One part of the entries below is wanted: the lines from the one containing "Instruction: Enable the Track checkbox" through the one containing "Given: Edit the". Write those out exactly and nothing else.

Dataset entries:
================================

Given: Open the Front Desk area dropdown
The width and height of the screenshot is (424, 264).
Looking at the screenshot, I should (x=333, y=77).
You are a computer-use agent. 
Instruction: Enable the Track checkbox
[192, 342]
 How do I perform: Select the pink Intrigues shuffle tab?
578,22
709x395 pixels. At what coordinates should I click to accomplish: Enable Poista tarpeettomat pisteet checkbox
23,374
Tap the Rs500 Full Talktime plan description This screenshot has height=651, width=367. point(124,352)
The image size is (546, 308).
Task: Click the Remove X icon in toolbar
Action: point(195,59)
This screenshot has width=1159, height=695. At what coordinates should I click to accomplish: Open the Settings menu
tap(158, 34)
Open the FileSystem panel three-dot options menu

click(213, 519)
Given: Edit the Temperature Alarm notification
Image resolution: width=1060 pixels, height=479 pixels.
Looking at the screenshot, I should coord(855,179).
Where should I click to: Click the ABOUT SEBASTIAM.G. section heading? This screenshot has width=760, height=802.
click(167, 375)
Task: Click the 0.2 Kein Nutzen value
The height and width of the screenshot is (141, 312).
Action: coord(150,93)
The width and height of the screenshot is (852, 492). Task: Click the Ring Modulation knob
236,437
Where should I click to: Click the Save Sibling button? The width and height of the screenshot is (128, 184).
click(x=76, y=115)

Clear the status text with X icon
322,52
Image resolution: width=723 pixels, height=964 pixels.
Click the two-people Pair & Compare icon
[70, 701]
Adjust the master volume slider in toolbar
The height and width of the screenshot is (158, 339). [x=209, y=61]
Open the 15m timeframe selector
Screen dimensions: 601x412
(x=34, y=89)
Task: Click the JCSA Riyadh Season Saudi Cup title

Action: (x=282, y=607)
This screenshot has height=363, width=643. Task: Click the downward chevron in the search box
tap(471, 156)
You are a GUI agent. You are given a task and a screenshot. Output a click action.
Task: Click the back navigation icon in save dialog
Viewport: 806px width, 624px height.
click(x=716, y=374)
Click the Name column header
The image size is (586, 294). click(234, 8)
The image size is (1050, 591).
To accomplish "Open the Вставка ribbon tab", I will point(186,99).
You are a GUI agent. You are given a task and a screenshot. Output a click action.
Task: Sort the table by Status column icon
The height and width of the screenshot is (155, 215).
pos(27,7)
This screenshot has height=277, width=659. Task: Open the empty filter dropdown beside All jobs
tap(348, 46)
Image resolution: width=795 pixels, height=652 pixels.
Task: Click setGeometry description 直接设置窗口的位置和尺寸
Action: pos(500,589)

================================

**Written answer:**
Instruction: Enable the Track checkbox
[192, 342]
 How do I perform: Select the pink Intrigues shuffle tab?
578,22
709x395 pixels. At what coordinates should I click to accomplish: Enable Poista tarpeettomat pisteet checkbox
23,374
Tap the Rs500 Full Talktime plan description This screenshot has height=651, width=367. point(124,352)
The image size is (546, 308).
Task: Click the Remove X icon in toolbar
Action: point(195,59)
This screenshot has width=1159, height=695. At what coordinates should I click to accomplish: Open the Settings menu
tap(158, 34)
Open the FileSystem panel three-dot options menu

click(213, 519)
Given: Edit the Temperature Alarm notification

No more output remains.